> _Data excerpts_:
__________

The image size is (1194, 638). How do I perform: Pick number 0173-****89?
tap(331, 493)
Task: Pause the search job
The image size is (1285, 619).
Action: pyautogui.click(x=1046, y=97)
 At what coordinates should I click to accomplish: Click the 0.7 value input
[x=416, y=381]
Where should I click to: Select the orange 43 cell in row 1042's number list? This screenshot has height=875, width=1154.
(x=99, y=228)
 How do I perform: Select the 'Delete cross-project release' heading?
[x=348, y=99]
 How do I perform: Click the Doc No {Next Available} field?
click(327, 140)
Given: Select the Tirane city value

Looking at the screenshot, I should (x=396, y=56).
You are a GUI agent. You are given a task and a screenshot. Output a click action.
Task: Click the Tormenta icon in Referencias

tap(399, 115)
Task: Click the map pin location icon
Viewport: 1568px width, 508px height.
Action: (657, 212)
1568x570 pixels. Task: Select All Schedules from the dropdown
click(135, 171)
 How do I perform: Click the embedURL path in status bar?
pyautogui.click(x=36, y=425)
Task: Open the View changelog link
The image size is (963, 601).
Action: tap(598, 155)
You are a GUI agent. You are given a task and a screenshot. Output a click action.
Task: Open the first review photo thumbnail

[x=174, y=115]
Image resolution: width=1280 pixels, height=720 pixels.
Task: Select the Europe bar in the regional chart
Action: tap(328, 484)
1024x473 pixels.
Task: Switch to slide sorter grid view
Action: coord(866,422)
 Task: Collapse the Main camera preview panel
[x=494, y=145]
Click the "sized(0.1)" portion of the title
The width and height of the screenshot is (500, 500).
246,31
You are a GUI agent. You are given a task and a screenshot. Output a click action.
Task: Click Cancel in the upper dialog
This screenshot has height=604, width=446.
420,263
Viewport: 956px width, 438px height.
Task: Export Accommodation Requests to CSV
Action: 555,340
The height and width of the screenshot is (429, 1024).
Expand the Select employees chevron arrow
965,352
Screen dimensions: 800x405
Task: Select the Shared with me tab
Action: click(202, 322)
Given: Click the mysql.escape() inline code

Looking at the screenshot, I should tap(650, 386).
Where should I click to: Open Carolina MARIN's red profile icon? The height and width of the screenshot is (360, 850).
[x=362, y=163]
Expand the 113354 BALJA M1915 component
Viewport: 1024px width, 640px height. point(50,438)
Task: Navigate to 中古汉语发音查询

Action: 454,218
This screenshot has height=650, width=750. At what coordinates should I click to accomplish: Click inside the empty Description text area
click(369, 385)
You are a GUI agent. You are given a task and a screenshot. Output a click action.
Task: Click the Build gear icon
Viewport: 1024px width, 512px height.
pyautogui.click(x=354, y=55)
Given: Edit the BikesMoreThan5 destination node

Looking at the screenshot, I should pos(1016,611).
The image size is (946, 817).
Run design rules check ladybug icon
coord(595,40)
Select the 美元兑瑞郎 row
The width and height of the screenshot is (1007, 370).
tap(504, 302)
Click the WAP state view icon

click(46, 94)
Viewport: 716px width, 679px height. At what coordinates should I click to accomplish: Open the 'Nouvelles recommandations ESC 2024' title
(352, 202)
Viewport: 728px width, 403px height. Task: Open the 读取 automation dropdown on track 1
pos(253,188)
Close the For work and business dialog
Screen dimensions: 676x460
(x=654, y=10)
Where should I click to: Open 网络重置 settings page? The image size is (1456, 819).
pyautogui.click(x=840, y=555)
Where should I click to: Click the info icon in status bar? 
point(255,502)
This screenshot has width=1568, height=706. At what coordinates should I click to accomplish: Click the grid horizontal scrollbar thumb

__________

> _The task_: All of the records above should be given again exactly as written.

> _Task answer_:
The image size is (1194, 638). How do I perform: Pick number 0173-****89?
tap(331, 493)
Task: Pause the search job
The image size is (1285, 619).
Action: pyautogui.click(x=1046, y=97)
 At what coordinates should I click to accomplish: Click the 0.7 value input
[x=416, y=381]
Where should I click to: Select the orange 43 cell in row 1042's number list? This screenshot has height=875, width=1154.
(x=99, y=228)
 How do I perform: Select the 'Delete cross-project release' heading?
[x=348, y=99]
 How do I perform: Click the Doc No {Next Available} field?
click(327, 140)
Given: Select the Tirane city value

Looking at the screenshot, I should (x=396, y=56).
You are a GUI agent. You are given a task and a screenshot. Output a click action.
Task: Click the Tormenta icon in Referencias

tap(399, 115)
Task: Click the map pin location icon
Viewport: 1568px width, 508px height.
Action: (657, 212)
1568x570 pixels. Task: Select All Schedules from the dropdown
click(135, 171)
 How do I perform: Click the embedURL path in status bar?
pyautogui.click(x=36, y=425)
Task: Open the View changelog link
The image size is (963, 601).
Action: tap(598, 155)
You are a GUI agent. You are given a task and a screenshot. Output a click action.
Task: Open the first review photo thumbnail

[x=174, y=115]
Image resolution: width=1280 pixels, height=720 pixels.
Task: Select the Europe bar in the regional chart
Action: tap(328, 484)
1024x473 pixels.
Task: Switch to slide sorter grid view
Action: coord(866,422)
 Task: Collapse the Main camera preview panel
[x=494, y=145]
Click the "sized(0.1)" portion of the title
The width and height of the screenshot is (500, 500).
246,31
You are a GUI agent. You are given a task and a screenshot. Output a click action.
Task: Click Cancel in the upper dialog
This screenshot has height=604, width=446.
420,263
Viewport: 956px width, 438px height.
Task: Export Accommodation Requests to CSV
Action: 555,340
The height and width of the screenshot is (429, 1024).
Expand the Select employees chevron arrow
965,352
Screen dimensions: 800x405
Task: Select the Shared with me tab
Action: click(202, 322)
Given: Click the mysql.escape() inline code

Looking at the screenshot, I should tap(650, 386).
Where should I click to: Open Carolina MARIN's red profile icon? The height and width of the screenshot is (360, 850).
[x=362, y=163]
Expand the 113354 BALJA M1915 component
Viewport: 1024px width, 640px height. point(50,438)
Task: Navigate to 中古汉语发音查询

Action: 454,218
This screenshot has height=650, width=750. At what coordinates should I click to accomplish: Click inside the empty Description text area
click(369, 385)
You are a GUI agent. You are given a task and a screenshot. Output a click action.
Task: Click the Build gear icon
Viewport: 1024px width, 512px height.
pyautogui.click(x=354, y=55)
Given: Edit the BikesMoreThan5 destination node

Looking at the screenshot, I should pos(1016,611).
The image size is (946, 817).
Run design rules check ladybug icon
coord(595,40)
Select the 美元兑瑞郎 row
The width and height of the screenshot is (1007, 370).
tap(504, 302)
Click the WAP state view icon

click(46, 94)
Viewport: 716px width, 679px height. At what coordinates should I click to accomplish: Open the 'Nouvelles recommandations ESC 2024' title
(352, 202)
Viewport: 728px width, 403px height. Task: Open the 读取 automation dropdown on track 1
pos(253,188)
Close the For work and business dialog
Screen dimensions: 676x460
(x=654, y=10)
Where should I click to: Open 网络重置 settings page? The image size is (1456, 819).
pyautogui.click(x=840, y=555)
Where should I click to: Click the info icon in status bar? 
point(255,502)
This screenshot has width=1568, height=706. At what coordinates should I click to accomplish: Click the grid horizontal scrollbar thumb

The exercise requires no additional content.